ボランティアをともに務めたICUの学生に影響を受ける
こうして馬術のトップ選手が集う場で通訳のボランティアを始めた竹内さん。まずはその「世界」に驚いた。
「馬術は圧倒的にヨーロッパが強いんです。当時の日本は、外国といえばアメリカをまず思い浮かべる時代。インターナショナルスクールに通っていた私でさえそう。だから、馬術の周囲、背景から感じるヨーロッパの貴族文化に圧倒されました。世界はつくづく広いな、と。それで、父が馬術に憧れ、ボランティアを薦めたのも少し理解できた気がしましたね」。

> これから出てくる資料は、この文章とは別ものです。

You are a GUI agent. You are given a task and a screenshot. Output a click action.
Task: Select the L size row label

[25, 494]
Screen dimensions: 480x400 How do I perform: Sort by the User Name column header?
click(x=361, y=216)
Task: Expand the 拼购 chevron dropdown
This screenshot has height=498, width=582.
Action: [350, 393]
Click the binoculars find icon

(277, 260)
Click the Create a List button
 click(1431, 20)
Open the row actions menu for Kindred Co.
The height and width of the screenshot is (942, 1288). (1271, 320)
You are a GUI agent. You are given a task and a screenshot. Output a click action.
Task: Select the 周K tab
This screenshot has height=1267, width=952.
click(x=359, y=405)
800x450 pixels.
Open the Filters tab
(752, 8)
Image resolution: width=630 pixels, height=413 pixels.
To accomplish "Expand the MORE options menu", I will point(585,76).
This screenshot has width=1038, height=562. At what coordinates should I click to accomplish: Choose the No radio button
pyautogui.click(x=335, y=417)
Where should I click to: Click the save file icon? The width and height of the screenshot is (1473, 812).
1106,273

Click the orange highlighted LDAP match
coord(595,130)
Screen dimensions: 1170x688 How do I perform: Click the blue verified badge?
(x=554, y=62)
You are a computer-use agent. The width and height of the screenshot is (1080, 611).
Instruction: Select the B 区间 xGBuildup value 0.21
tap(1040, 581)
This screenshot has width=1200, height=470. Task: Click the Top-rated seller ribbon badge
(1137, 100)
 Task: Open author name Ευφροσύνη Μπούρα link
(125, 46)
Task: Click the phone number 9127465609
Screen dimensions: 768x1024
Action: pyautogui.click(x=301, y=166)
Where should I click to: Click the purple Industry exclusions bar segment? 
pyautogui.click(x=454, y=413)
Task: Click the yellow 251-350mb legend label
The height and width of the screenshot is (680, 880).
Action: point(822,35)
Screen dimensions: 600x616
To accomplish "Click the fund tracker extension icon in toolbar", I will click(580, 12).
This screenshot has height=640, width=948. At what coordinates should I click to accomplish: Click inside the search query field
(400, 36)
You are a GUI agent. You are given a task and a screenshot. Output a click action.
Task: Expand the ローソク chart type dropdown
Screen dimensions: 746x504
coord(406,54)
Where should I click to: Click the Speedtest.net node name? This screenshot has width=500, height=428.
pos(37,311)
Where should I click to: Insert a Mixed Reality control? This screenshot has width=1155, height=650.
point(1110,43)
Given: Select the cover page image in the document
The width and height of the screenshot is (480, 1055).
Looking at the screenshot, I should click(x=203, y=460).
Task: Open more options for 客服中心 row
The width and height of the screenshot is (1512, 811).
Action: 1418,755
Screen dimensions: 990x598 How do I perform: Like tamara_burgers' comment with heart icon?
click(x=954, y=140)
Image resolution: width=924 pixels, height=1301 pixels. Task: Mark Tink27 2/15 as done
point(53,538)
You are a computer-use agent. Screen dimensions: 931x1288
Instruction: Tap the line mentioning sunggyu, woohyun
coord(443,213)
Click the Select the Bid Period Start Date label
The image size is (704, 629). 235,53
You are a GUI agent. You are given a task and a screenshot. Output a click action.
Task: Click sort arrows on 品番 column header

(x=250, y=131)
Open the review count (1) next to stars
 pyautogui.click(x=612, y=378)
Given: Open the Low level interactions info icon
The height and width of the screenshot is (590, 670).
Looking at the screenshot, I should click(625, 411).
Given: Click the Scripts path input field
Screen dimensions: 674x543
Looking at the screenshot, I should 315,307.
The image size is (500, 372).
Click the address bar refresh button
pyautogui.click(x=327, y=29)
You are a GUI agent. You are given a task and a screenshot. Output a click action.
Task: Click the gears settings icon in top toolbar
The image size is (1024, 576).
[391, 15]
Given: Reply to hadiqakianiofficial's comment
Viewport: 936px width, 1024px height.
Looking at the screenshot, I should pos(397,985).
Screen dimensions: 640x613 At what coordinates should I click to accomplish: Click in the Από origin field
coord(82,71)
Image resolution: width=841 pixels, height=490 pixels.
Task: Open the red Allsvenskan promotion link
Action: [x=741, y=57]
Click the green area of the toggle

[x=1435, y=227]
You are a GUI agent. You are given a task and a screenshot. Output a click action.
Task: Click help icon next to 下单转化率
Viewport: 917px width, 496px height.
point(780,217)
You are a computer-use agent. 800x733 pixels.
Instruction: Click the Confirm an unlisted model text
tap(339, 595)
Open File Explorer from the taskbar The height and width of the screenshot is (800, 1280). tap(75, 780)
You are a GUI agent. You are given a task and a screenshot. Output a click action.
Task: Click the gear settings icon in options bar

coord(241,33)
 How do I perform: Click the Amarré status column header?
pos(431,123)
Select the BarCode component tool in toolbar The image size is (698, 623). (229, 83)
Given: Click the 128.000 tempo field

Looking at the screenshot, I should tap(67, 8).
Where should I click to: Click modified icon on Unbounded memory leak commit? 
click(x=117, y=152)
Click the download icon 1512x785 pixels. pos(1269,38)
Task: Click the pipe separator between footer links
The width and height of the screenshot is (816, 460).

ただし、オリンピック後、竹内さんはその父を烈火のごとく怒らせることになる。きっかけは、やはりボランティア経験だった。
「先ほども言ったように、馬術のボランティアはほぼICUの学生さん。大学生の中に私1人、高校生が混じっている状態でした。だから、かわいがられたのですが、一方で自分と少ししか年齢が変わらない彼らの話が理解できなかったんです。ICUはリベラルアーツ教育も行っていたから、みんな哲学や文学への造詣が深くて……まあ教養があるわけです。彼らがハイデッガーの話をしていても、私は“なんですか? そのハ、ハ、ハイデなんとかって?”みたいな感じでまったくついていけない(笑)」。
そのショックが、竹内さんの人生を大きく変えた。
「僕もあんなお兄さん、お姉さんのようになりたい」。
ICUの学生たちは、教養があるだけではなく、みな優しさも持ち合わせていた。
「キリスト教の教育がそうさせたんですかねえ。とにかく私は影響を受けて、インターナショナルスクールからアメリカの大学へ進むという既定路線を覆し、ICUに希望進路を変更したんです」。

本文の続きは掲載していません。